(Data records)
◇ ◇ ◇ ◇ ◇ ◇ ◇
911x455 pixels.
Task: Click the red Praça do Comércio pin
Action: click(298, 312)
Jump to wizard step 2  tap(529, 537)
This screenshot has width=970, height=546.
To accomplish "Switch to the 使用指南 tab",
◇ ◇ ◇ ◇ ◇ ◇ ◇
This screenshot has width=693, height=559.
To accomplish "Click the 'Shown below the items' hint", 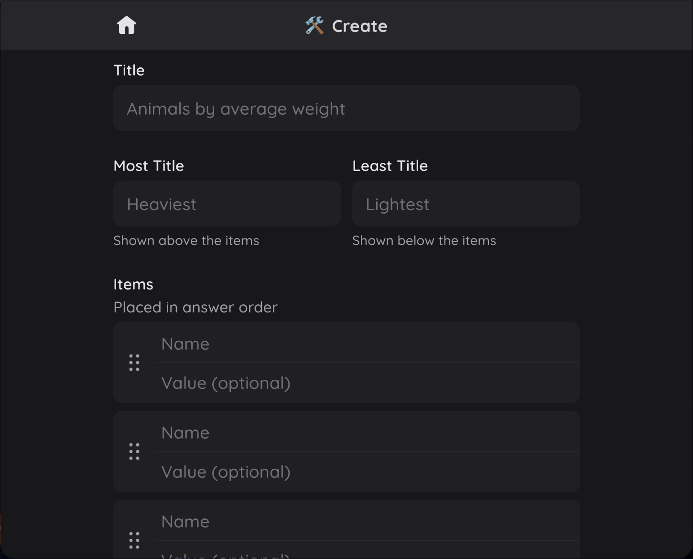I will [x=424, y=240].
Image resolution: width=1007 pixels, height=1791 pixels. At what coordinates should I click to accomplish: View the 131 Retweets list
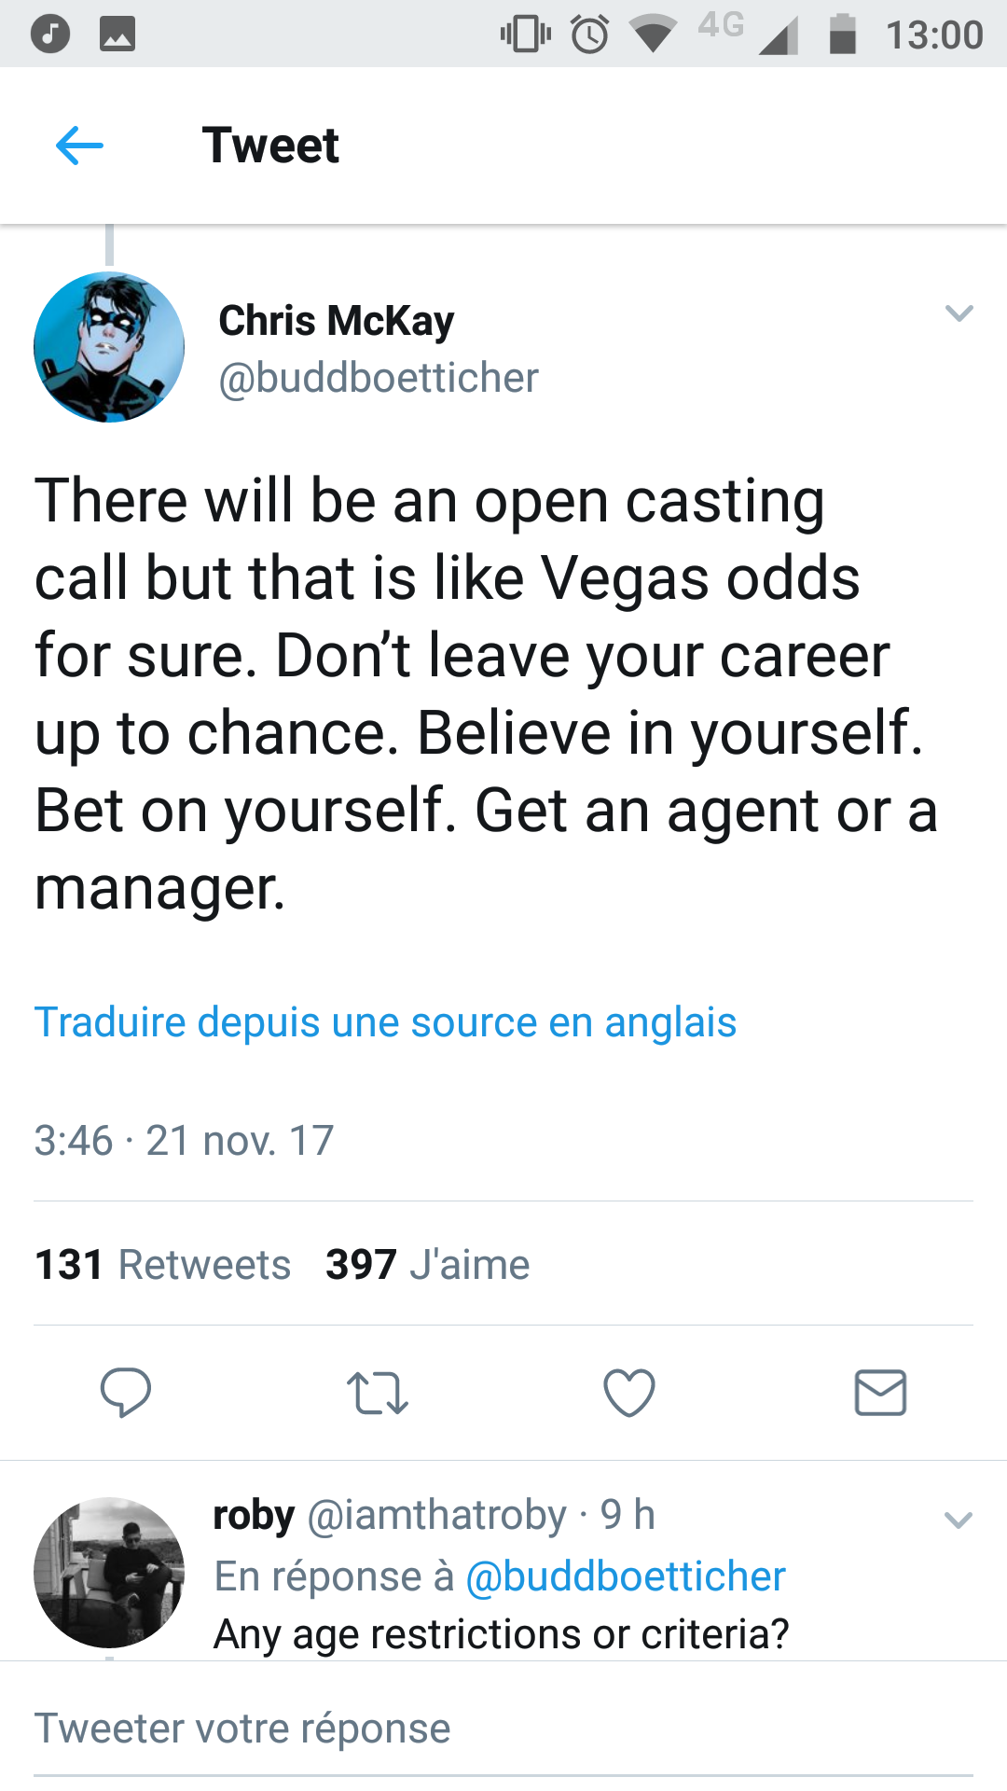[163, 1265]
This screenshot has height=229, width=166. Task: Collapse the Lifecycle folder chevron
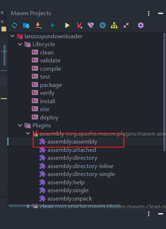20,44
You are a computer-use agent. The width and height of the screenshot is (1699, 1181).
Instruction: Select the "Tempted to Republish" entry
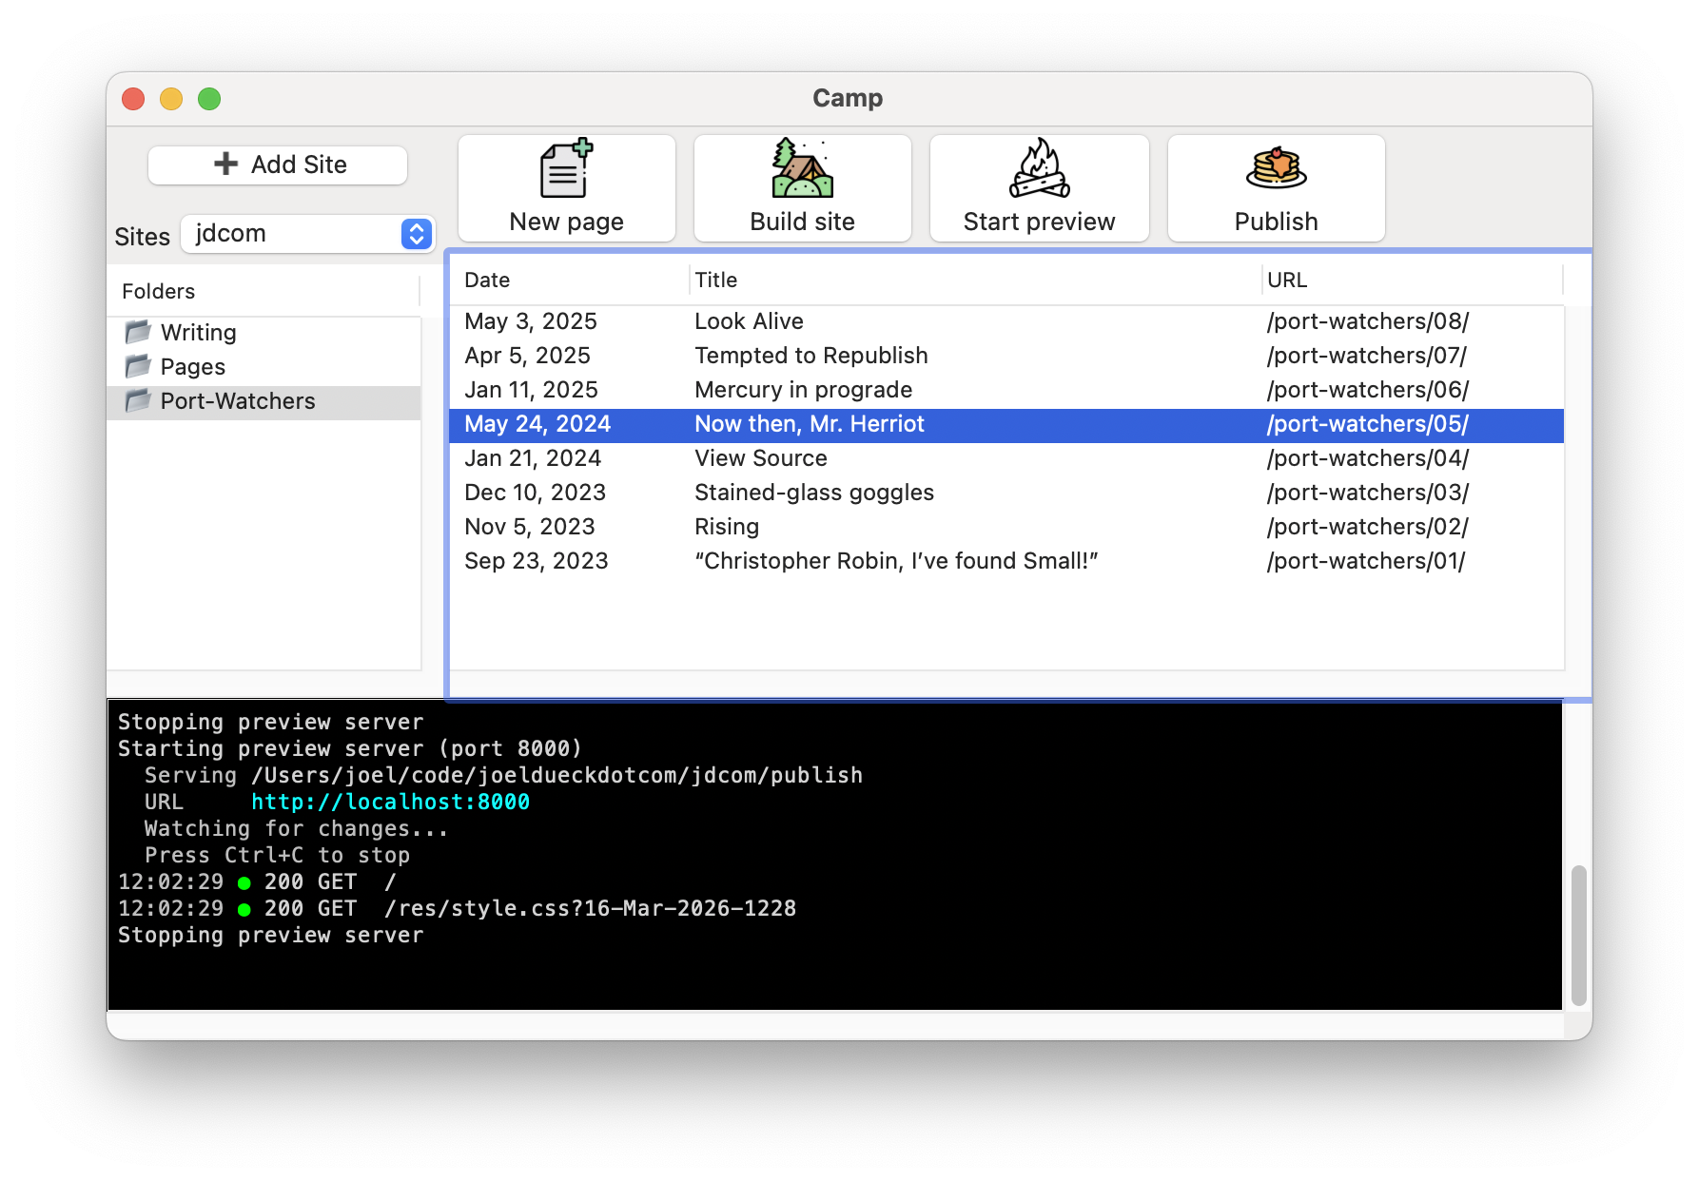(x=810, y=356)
◇ ◇ ◇ ◇ ◇ ◇ ◇
* Direction:
Put the lines from the one containing "Jump to wizard" up to and including the one containing "to the 使用指南" into a JSON list of strings, one string per line, with blank lines left out.

* Response for this exercise:
[
  "Jump to wizard step 2  tap(529, 537)",
  "This screenshot has width=970, height=546.",
  "To accomplish \"Switch to the 使用指南 tab\","
]